- 10.1 Full HD display (1920 x 1080)
- 1.5GHz quad-core processor; 2GB of RAM
- 6.9mm and 495g
- Waterproof; NFC
- 8 megapixel camera
- Android 4.1
- Price: £399 (Wi-Fi)/£499 (Wi-Fi + 4G)
Xperia Tablet Z
Android tablets have not really taken off in the same way as Android smartphones, and the reason for this is down to the lack of tablet-optimised apps available for the platform.
Unlike the iPad, which has around 300,000 apps built specifically for it, the majority of Android apps on tablets are simply up-sized smartphone apps, which doesn't make for a very good experience.
While low-cost tablets like the Nexus 7 or Kindle Fire have had some success, the up-sizing from 5in screens to 7in screens is not as much a problem as it is for 10in tablets.
Despite this, hardware manufacturers continue to launch larger Android tablets and the latest from Sony is the thinnest (6.9mm) and lightest (495g) yet.

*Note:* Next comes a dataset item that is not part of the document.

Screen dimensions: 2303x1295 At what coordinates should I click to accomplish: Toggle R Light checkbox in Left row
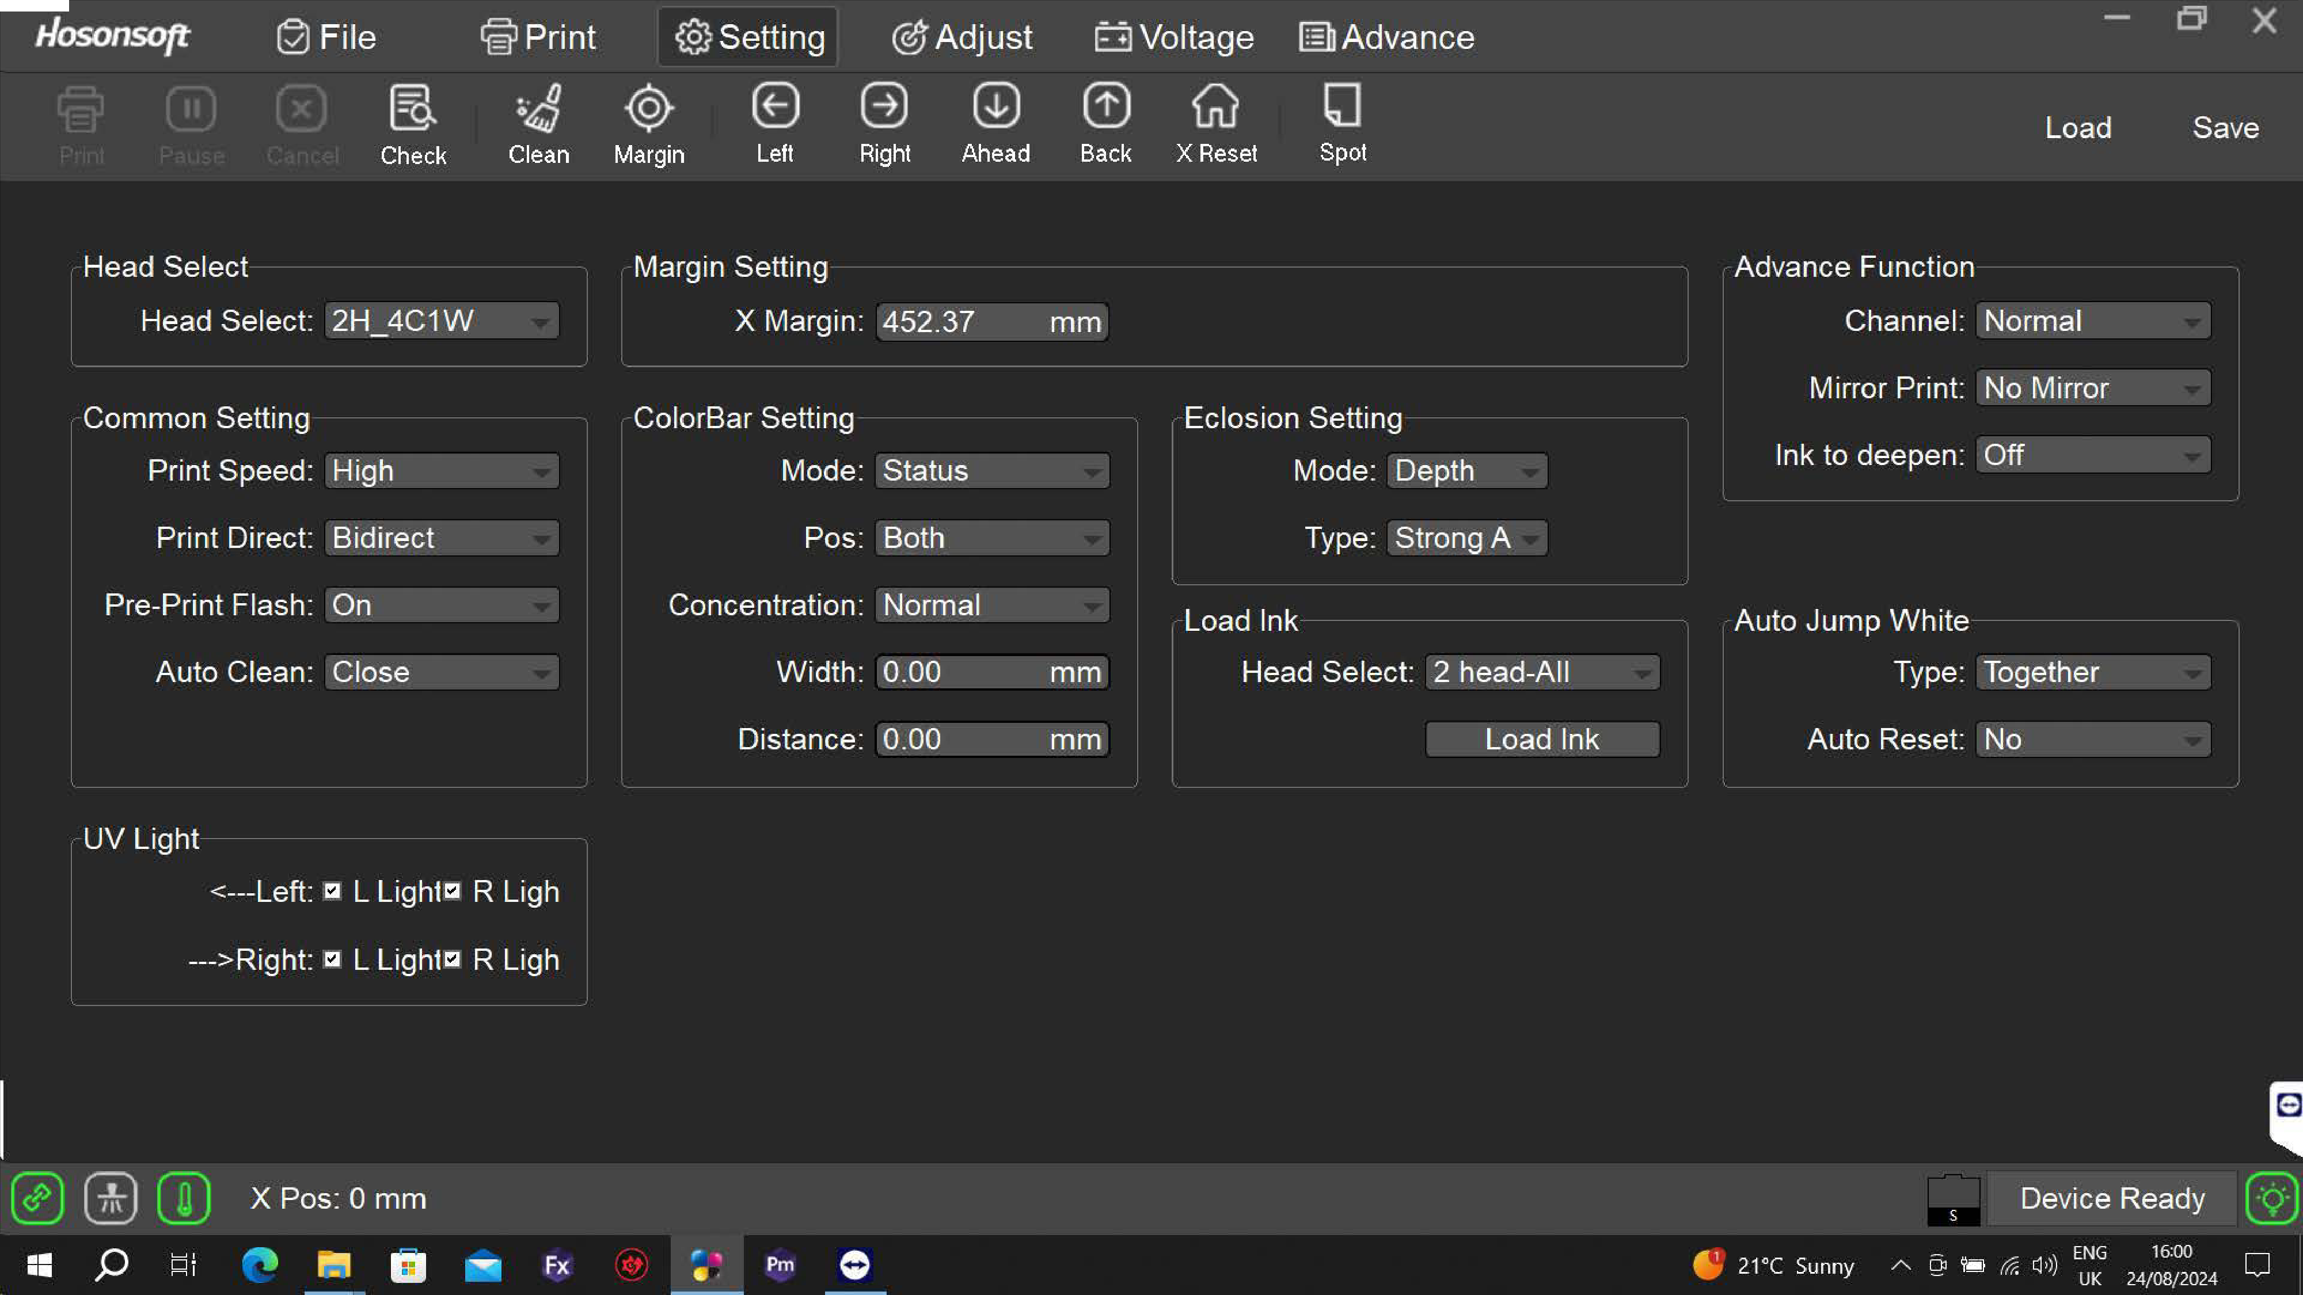click(x=452, y=891)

From a purely hardware and design point of view, Sony's Xperia Tablet Z is simply the most beautiful tablet on the market. Despite its svelte shape and lack of heft there is no sense the Xperia Tablet Z is flimsy or insubstantial.
The tablet uses the same OmniBalance design language we have seen in the Xperia Z handset which was launched last month, and the soft touch plastic finish feels great in the hand.
The tablet is remarkably light for a device with a 10in Full HD display, and while the size of the the tablet might restrict one-handed holding, the weight won´t.
That screen is also a beauty. Share, bright and with superb contrast, watching video on it is a joy while text is nice and sharp when browsing the web or reading an ebook.
Sony is clearly looking to create a media centre with the Tablet Z and to that end it has heavily redesigned the look of the Android 4.1 software it runs. On top of the Google software Sony has added it own music, video and photo apps, and in its booth at Mobile World Congress in Barcelona, it was showing off the sharing capabilities of the Xperia Z.
The Tablet Z comes with NFC technology which Sony is rolling out to its entire range of speakers, stereo systems and even televisions. It means that with a single touch you can share the sound and/or video from your tablet to your speaker or TV.
It´s a neat system but necessitates you buying into the Sony eco-system entirely.
The Tablet Z´s media credentials are further enhanced by the fact that it has an IR blaster on one edge which will let you control your TV, set-top box and any other compatible device. This could help get rid of the ever-increasing number of remote controls cluttering up our living rooms these days.
In terms of hardware, the Tablet Z is as well-equipped as it is well-designed. A quad-core Qualcomm processor, 2GB of RAM, an 8 megapixel camera, and 32GB of local storage (expandable via microSD) all add up to an extremely powerful machine.
You also get the usual wireless connectivity pairing of Wi-Fi and Bluetooth and Sony has also made the Tablet Z waterproof though we can´t imagine many people taking this snorkeling with them.
Add to all that the £399 starting price (£499 for the 4G version) and you have a tablet that can compete with the iPad on price, hardware and design.
However, it is the jarring experience of using a smartphone app on a tablet screen which could be the Tablet Z´s downfall. At the moment app developers don´t seem to be too interested in developing tablet-optimised apps for the Android platform in the same way they are for iOS.
It´s a pity, because Sony has created one of the most desirable pieces of consumer technology I have ever seen, at a price that is competitive, and yet I have no desire to buy one.
It remains to be seen if the Tablet Z will sell well when it launches towards the middle of 2013, but if any device can revive the Android tablet market, then the Xperia Tablet Z is the one to do it.